> **Excerto do documento**:
----

Já ouvimos falar de muitos programas de voluntariado, mas nem sempre temos a coragem suficiente para fazer um desta dimensão. Gostávamos de participar, achamos a ideia interessante, mas acabamos por não ter coragem suficiente para avançar. Hoje temos connosco uma pessoa que passou da ideia à ação e rumou mais do que uma vez a um país diferente para fazer voluntariado. Queremos desde mais agradecer a disponibilidade à Juliana.

O que é que te levou a ir fazer voluntariado e se foi uma decisão instantânea e avançaste logo ou se levou o seu tempo a ser concretizada? Como é que tiveste conhecimento destes programas?

----

> **Dados**:
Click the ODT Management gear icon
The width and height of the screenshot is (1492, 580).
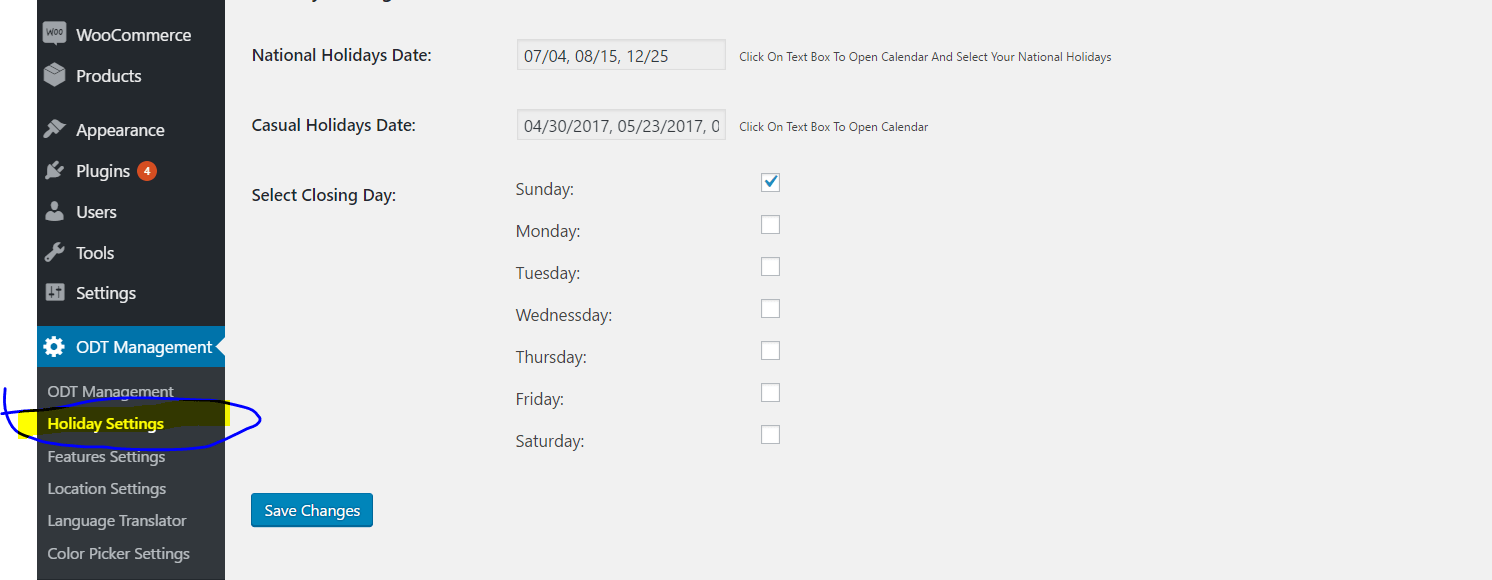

----

> **Descrição do exercício**: No excerto do documento, a quem se agradece a disponibilidade?

> **Resposta ao exercício**: À Juliana.